Lay out the lines from the one containing "You are a computer-use agent. The" through the one containing "(x=1217, y=437)" as a Markdown table with the columns Row and Text, numbering each line and omitting blank lines. Leave the pictures out of the table.

Start of MATERIAL

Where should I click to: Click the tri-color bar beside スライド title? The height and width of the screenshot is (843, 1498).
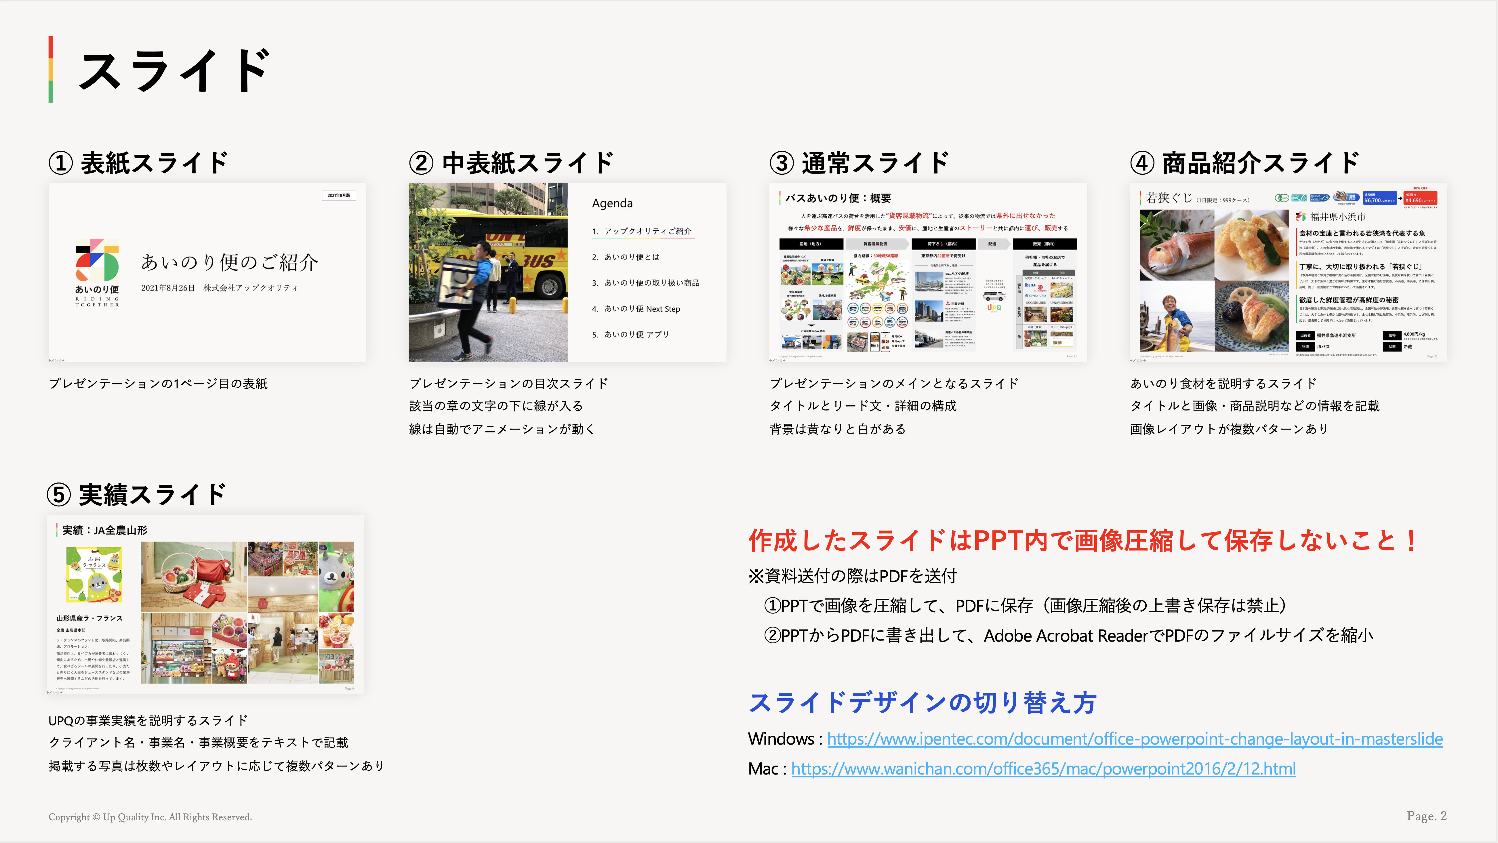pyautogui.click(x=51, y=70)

End of MATERIAL
Start of MATERIAL

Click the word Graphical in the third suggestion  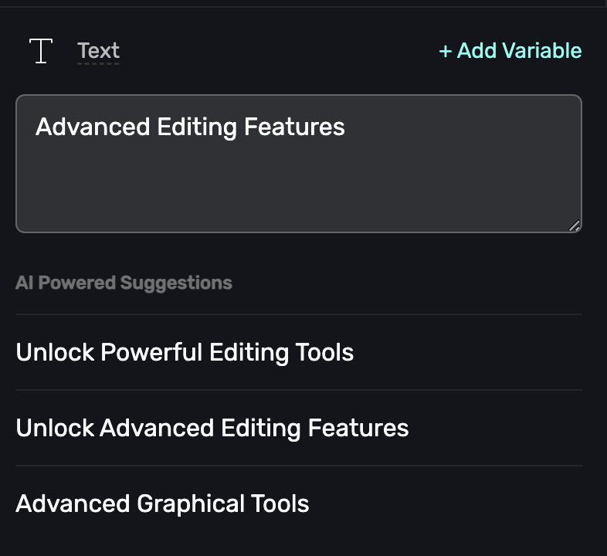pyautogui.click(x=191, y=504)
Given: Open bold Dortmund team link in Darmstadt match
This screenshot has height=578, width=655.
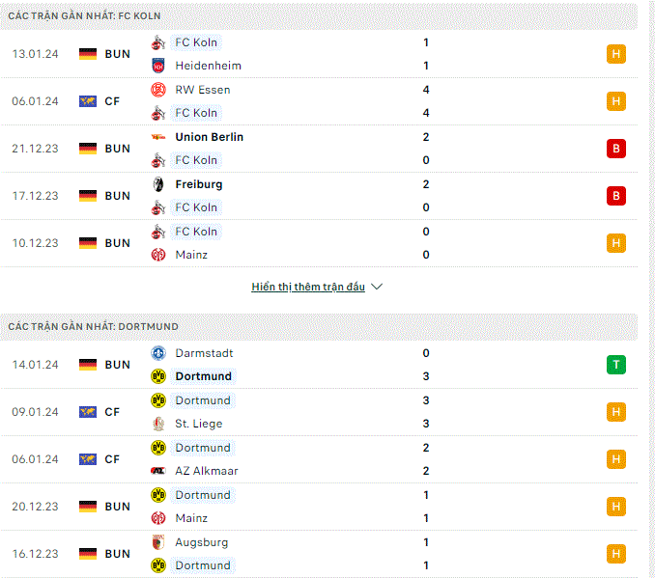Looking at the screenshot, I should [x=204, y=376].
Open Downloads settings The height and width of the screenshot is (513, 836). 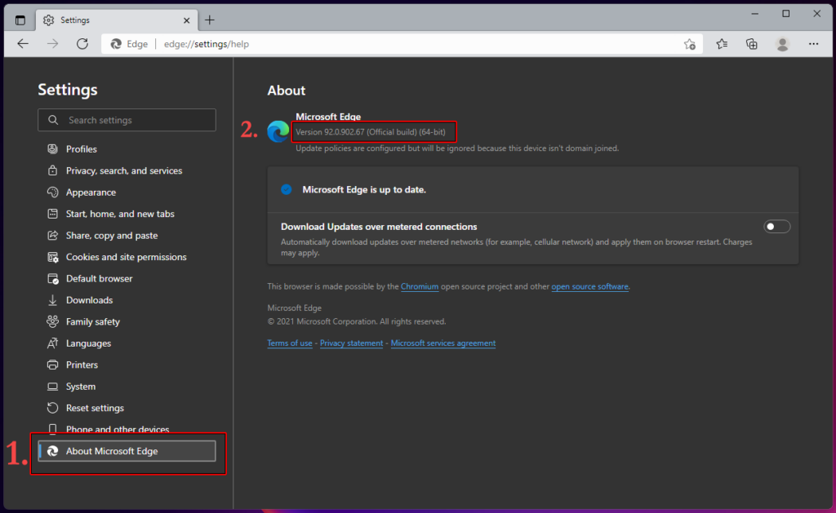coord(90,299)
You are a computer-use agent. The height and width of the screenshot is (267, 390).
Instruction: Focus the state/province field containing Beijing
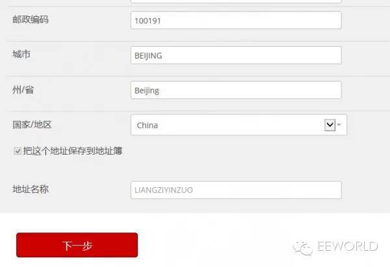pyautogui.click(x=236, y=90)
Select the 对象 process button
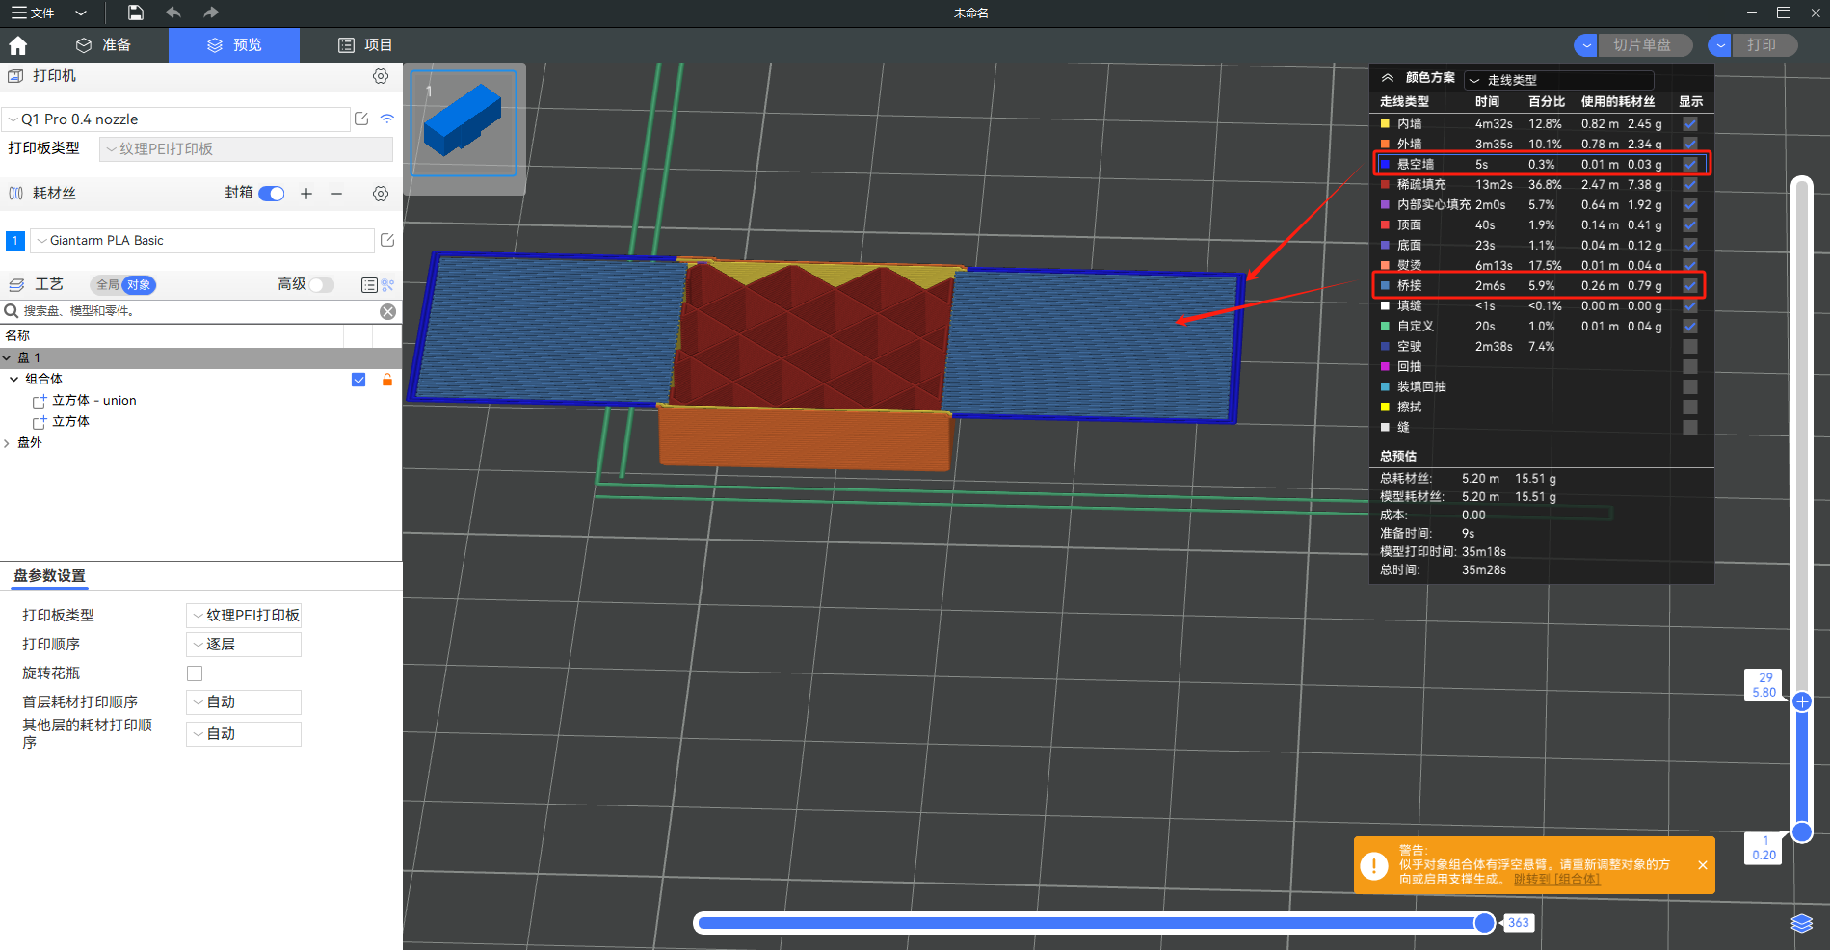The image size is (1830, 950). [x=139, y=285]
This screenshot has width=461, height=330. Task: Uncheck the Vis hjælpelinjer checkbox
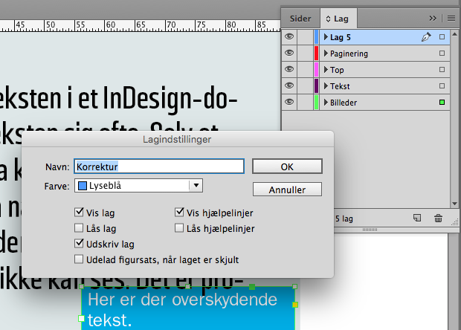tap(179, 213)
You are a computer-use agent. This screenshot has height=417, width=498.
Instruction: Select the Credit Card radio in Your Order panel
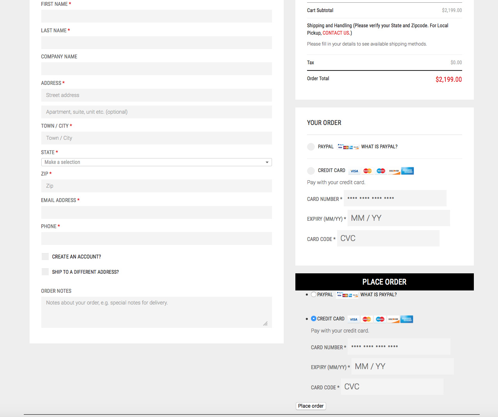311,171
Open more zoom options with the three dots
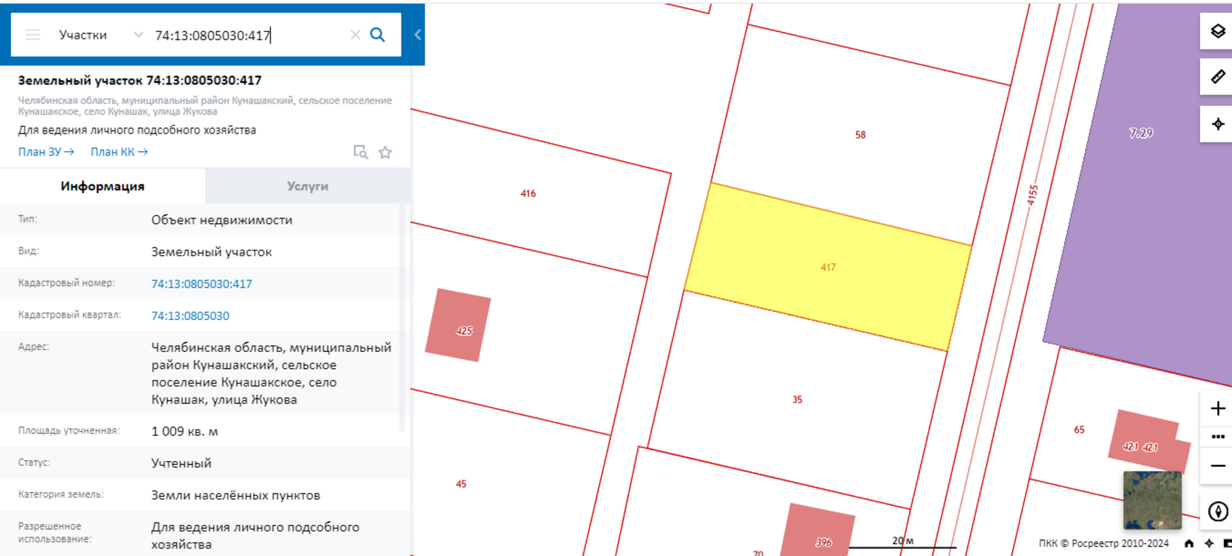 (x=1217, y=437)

End of MATERIAL

COMPLETE OUTPUT —
| Row | Text |
|---|---|
| 1 | You are a computer-use agent. The height and width of the screenshot is (267, 390). |
| 2 | Instruction: Focus the state/province field containing Beijing |
| 3 | pyautogui.click(x=236, y=90) |
| 4 | Select the 对象 process button |
| 5 | The image size is (1830, 950). [x=139, y=285] |
| 6 | This screenshot has width=461, height=330. Task: Uncheck the Vis hjælpelinjer checkbox |
| 7 | tap(179, 213) |
| 8 | You are a computer-use agent. This screenshot has height=417, width=498. |
| 9 | Instruction: Select the Credit Card radio in Your Order panel |
| 10 | 311,171 |
| 11 | Open more zoom options with the three dots |
| 12 |  (x=1217, y=437) |